Uma única prova original, c. 1916, 8,8x5,9cm, e 25 reimpressões modernas das fotos de Pierre Bonnard (1863-1947): instantâneos da intimidade familiar do pintor, explorando com a magia da fotografia os temas e o modo de ver que conhecemos da pintura. O banho, o corpo em movimento, os cães e os gatos, o retrato e a relação com o observador, a liberdade de experimentar a suspensão do tempo e de fragmentar o espaço. A montagem é óptima mas a representação das 276 fotos conhecidas é demasiado exígua. Colecção do Museu d'Orsay.


AGNÈS VARDA

SNBA

Varda-fotógrafa começou por trabalhou com o Théâtre National Populaire de Jean Vilar e Gérard Philip, entre 1948 e 1960, passou à reportagem (China, Cuba e Portugal, 1956), e depois ao cinema, mantendo neste, na relação entre documentário e ficção, uma mesma atenção ao real e em especial às pessoas, à sua verdade essencial. São as mulheres e as crianças que Varda mais fotografa, atenta à violência do esforço de quem transporta cargas enormes ou à beleza dos olhares; sempre a possibilidade da ficção e a interpelação do espectador, nos retratos frontais ou no geometrismo das composições.

19/06 As fotografias de Varda interessam-se pelas pessoas. Com o TNP de J. Vilar e G. Philipe (entre 48 e 60) as convenções do palco abrem-se, para trás das máscaras, a um exercício de humanidade. Nas reportagens, nomeadamente em Portugal, é o esforço do trabalho primitivo, as mulheres carregadas, que impressionam Varda, sempre em confronto com as crianças, a esperança possível. Terceiro capítulo, os retratos: a pose como desafio ao tempo congelado. Com catálogo. 


ARNO FISCHER

Central Tejo

Um notável fotógrafo da ex-RDA (n. Berlim, 1928) revelado pelos Encontros de Braga e apresentado agora num espaço industrial magnificamente explorado. Berlim dos anos 50, Marlene Dietrish em Moscovo (64), Nova Iorque, 1984: os cenários do poder e a inscrição de uma radical perturbação na presença insondável dos personagens que o habitam. A grande tradição da fotografia de observação social, usando a solidez das composições para instabilizar o espaço e o tempo.

19/06 Um interessante fotógrafo da ex-RDA (n. Berlim, 1928), num espaço industrial magnificamente explorado.

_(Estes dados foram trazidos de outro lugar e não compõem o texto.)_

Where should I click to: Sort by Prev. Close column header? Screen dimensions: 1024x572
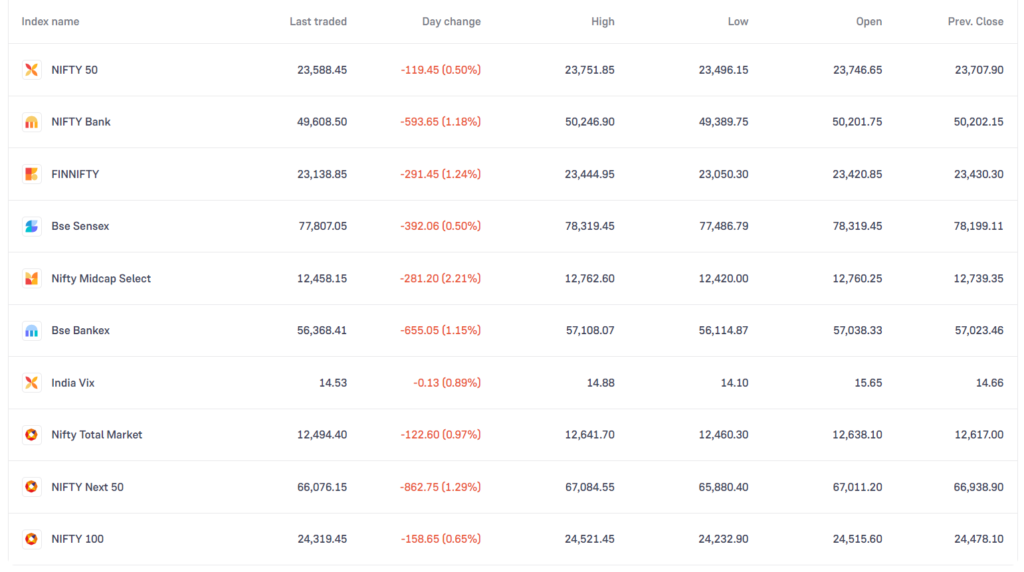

Berlim dos anos 50, Marlene Dietrish em Moscovo (64), Nova Iorque, 1984: os cenários do poder e a inscrição de uma radical perturbação na presença insondável dos personagens que o habitam.


MAPPLETHORPE 

Bar Bouzouki 

«A caminho de Deus»: os corpos e as flores numa pequena mostra que é uma aproximação exemplar à obra de um grande fotógrafo clássico.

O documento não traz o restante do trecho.